Segun Wharton Knowledge, investigadores del programa Behavior Change for Good, liderado por los profesores Katy Milkman y Angela Duckworth, exploraron cómo se puede mantener el interés de audiencias amplias frente a información nueva, especialmente en momentos de incertidumbre como el inicio de la pandemia de COVID-19. En 2020, Milkman coordinó un estudio con su estudiante de posgrado Erika Kirgios, ahora profesora en la Universidad de Chicago, en colaboración con académicos de universidades prestigiosas. El objetivo fue probar una estrategia alternativa: en lugar de presentar hechos directos, se plantearon preguntas que luego se respondían con información clave. Esta metodología fue puesta a prueba en dos contextos distintos: Ghana y Michigan, durante las primeras fases del brote del virus.
Los resultados mostraron una notable diferencia en el impacto de las estrategias. Preguntas como “¿Se necesita mantener una distancia de 1 metro si ambos están con máscara?” generaron un mayor cambio en el comportamiento de los receptores que declaraciones directas como “Aunque estén con máscara, deben mantenerse a 1 metro”. Los investigadores midieron la cantidad de personas que, tras recibir la información, buscaron más contenidos relacionados. Este indicador reveló que el formato preguntas-respuestas fomentaba una mayor motivación para seguir aprendiendo.
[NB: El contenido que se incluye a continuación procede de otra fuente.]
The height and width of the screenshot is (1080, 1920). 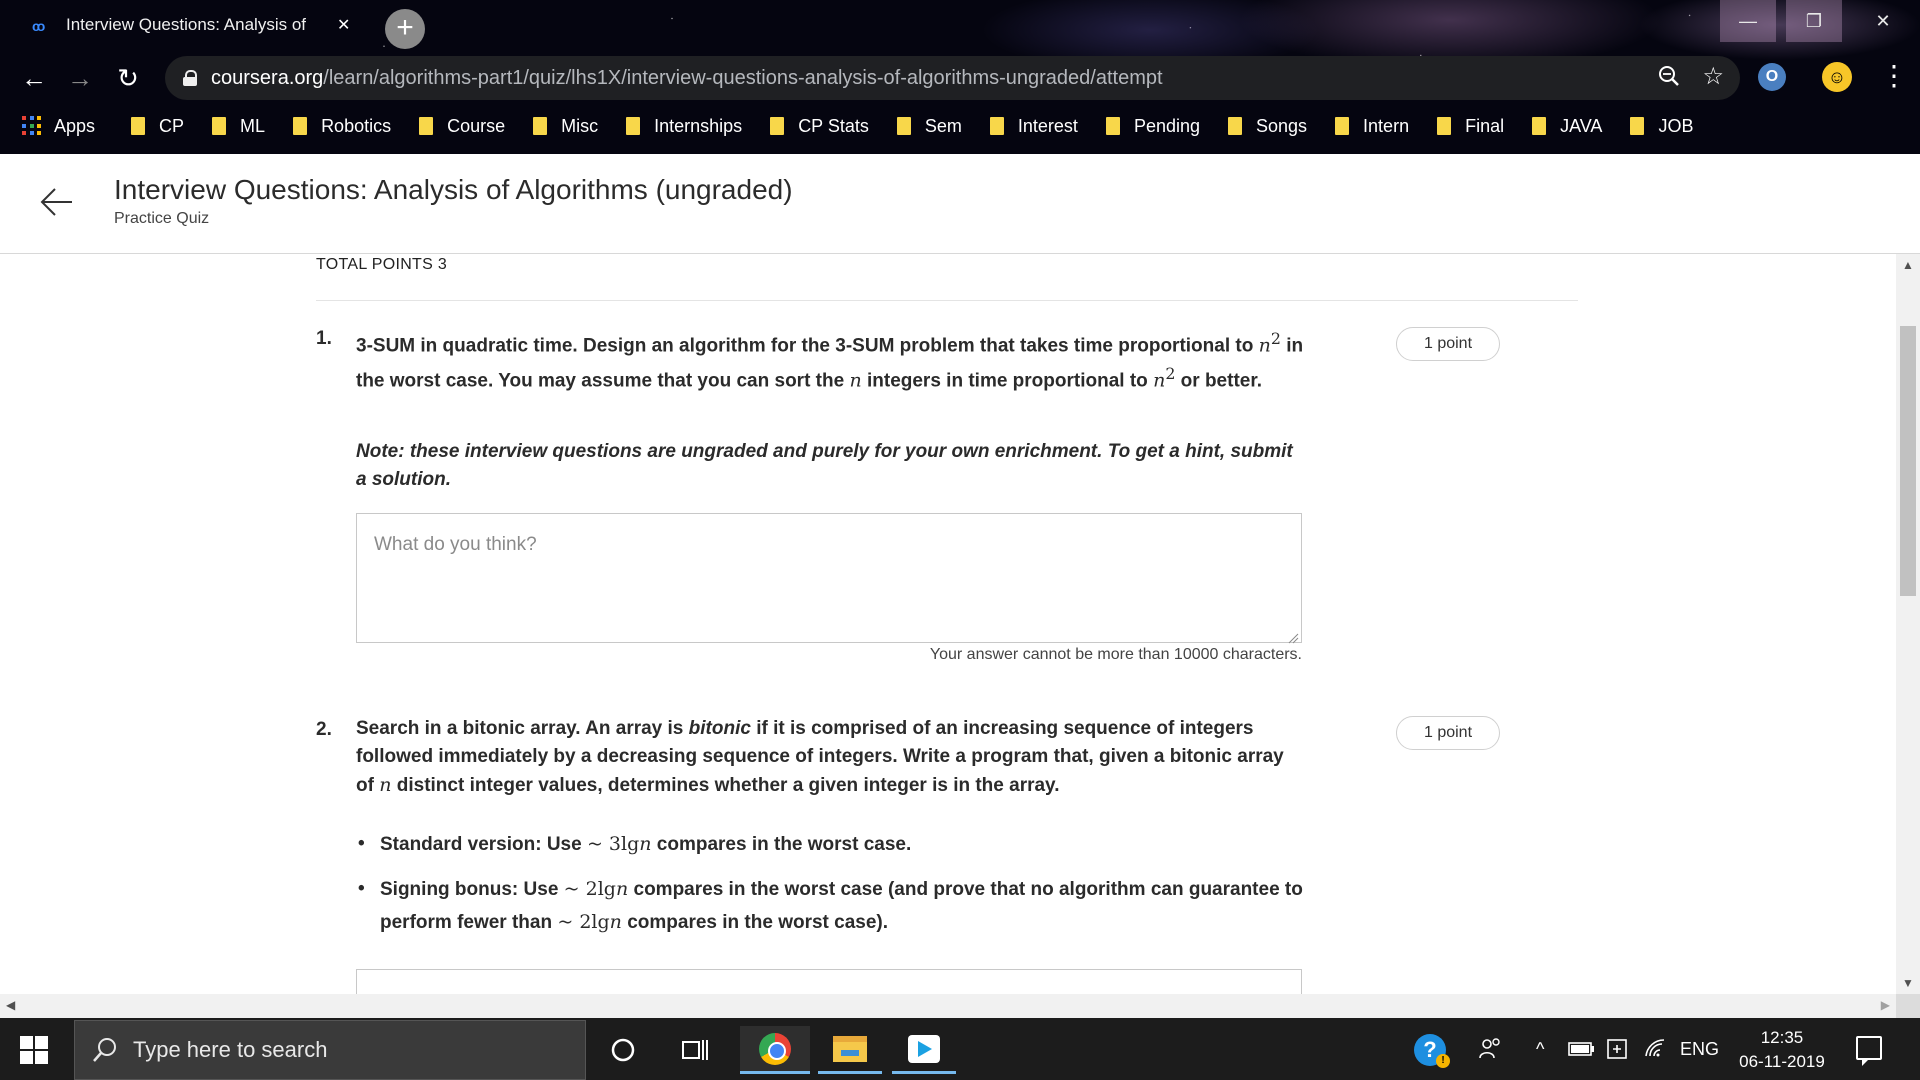 I want to click on bookmark-label: Final, so click(x=1485, y=126).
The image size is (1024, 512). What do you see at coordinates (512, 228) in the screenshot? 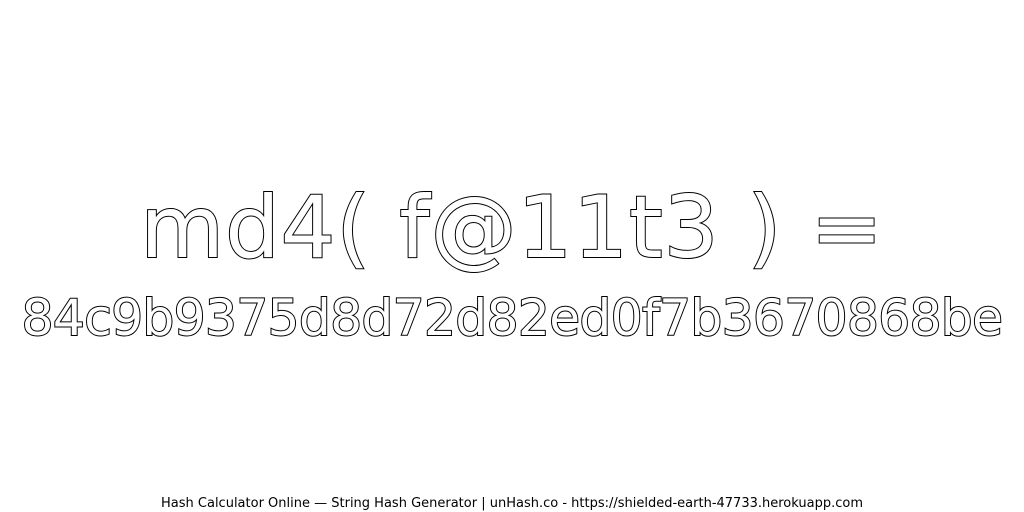
I see `hash-expression-heading: md4( f@11t3 ) =` at bounding box center [512, 228].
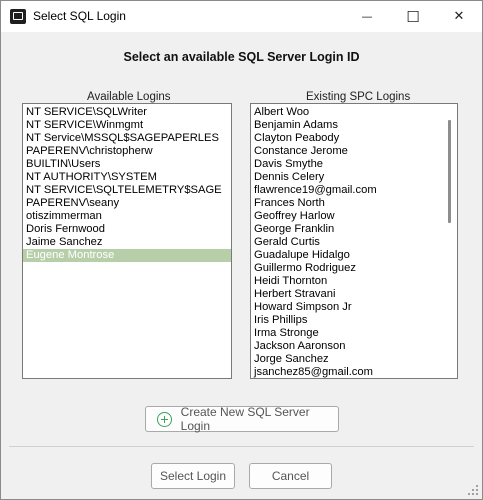 The height and width of the screenshot is (500, 483). What do you see at coordinates (354, 334) in the screenshot?
I see `list-item: Irma Stronge` at bounding box center [354, 334].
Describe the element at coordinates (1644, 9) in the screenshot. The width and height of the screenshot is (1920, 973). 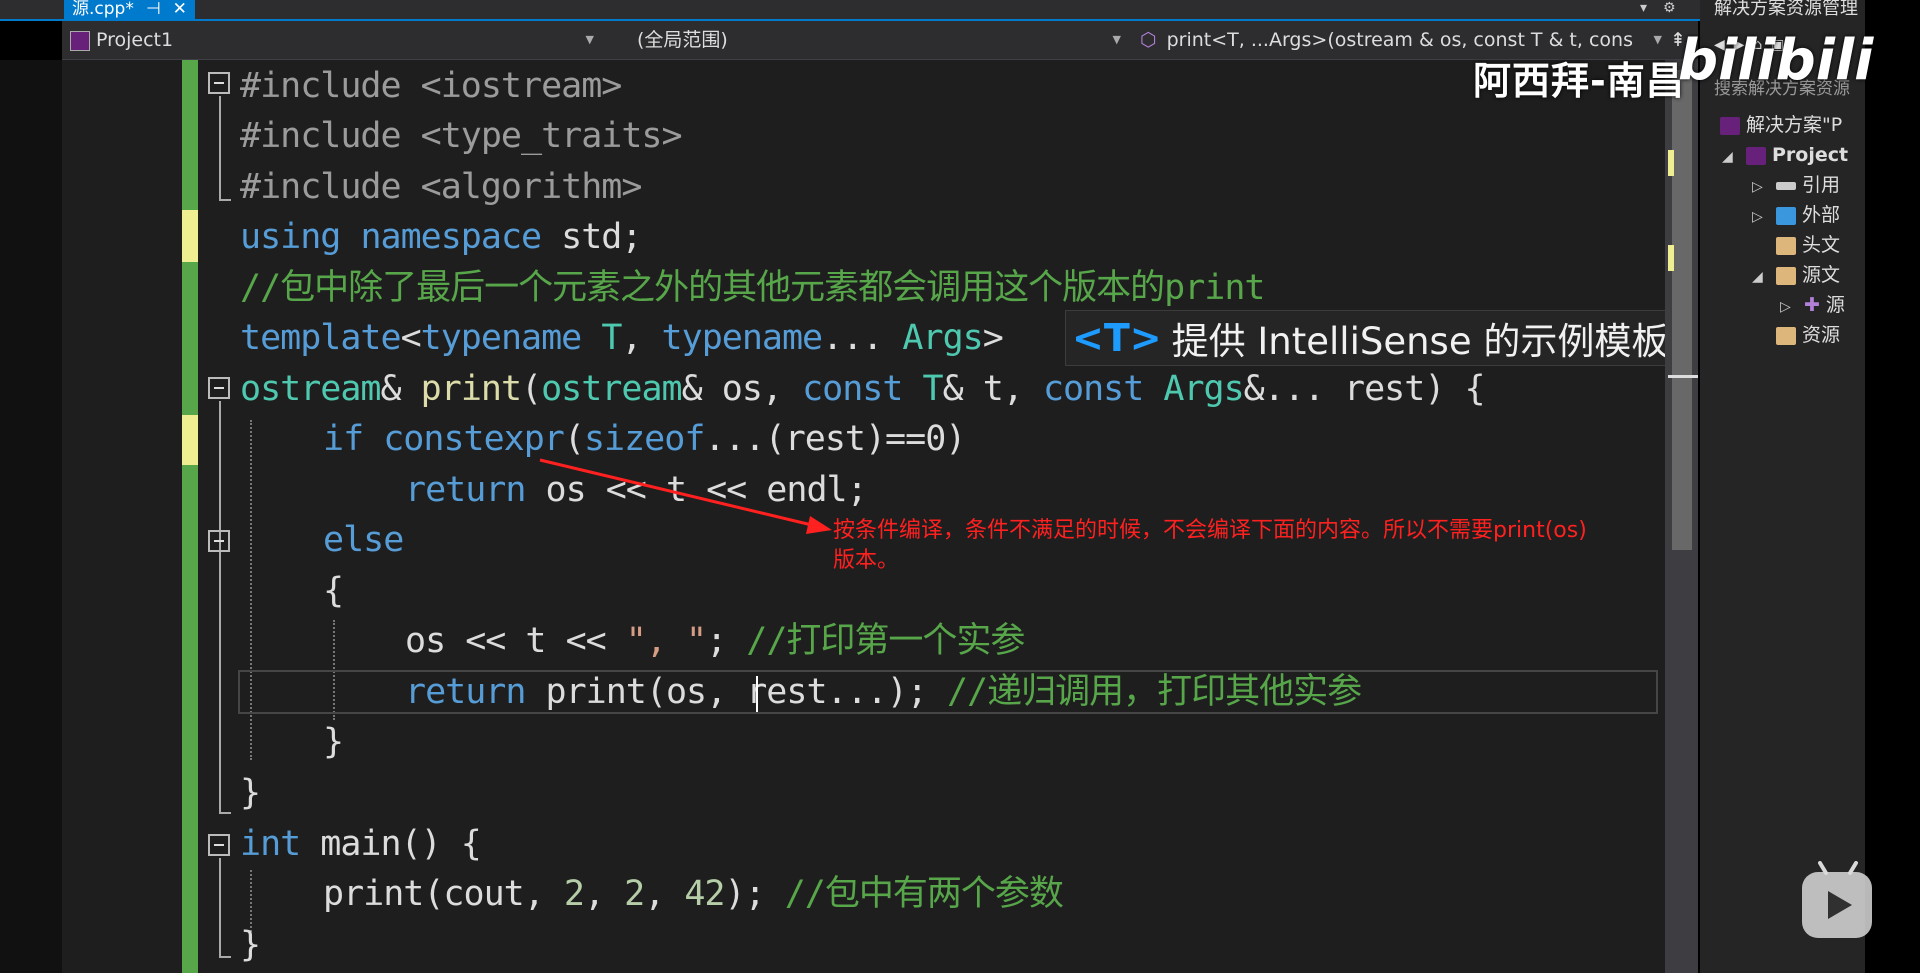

Aunque la ciencia de la conducta ha demostrado que los obstáculos —como textos complejos o pasos múltiples en un sitio web— disminuyen la absorción de información, este hallazgo sugiere que ciertos tipos de barreras pueden convertirse en puntos de interés, no de frustración.
Para el lector peruano, este hallazgo ofrece una reflexión clara sobre cómo se comunican las instituciones públicas y las plataformas digitales. En un entorno donde la información sobre salud, economía o política circula rápidamente, el simple hecho de formular una pregunta puede transformar una noticia en una conversación. Por ejemplo, al presentar un mensaje sobre el manejo de la inflación, una pregunta como “¿El aumento de precios afecta a los salarios de los trabajadores?” puede despertar mayor interés que una afirmación directa. Este enfoque no solo fomenta la participación, sino que también permite que el público sienta que está involucrado en el proceso de toma de decisiones. En un contexto donde muchos aún perciben la información financiera como técnica o abstracta, el uso de preguntas puede romper esas barreras, convirtiendo los contenidos en experiencias más cercanas y humanas.
Este hallazgo no solo aplica a crisis sanitarias, sino que también se extiende a temas de inversión, empleo o educación. En un país como el Perú, donde la accesibilidad de la información es clave para el desarrollo individual y colectivo, los mensajes que comienzan con una pregunta pueden convertirse en herramientas poderosas para generar conciencia y acción sostenida.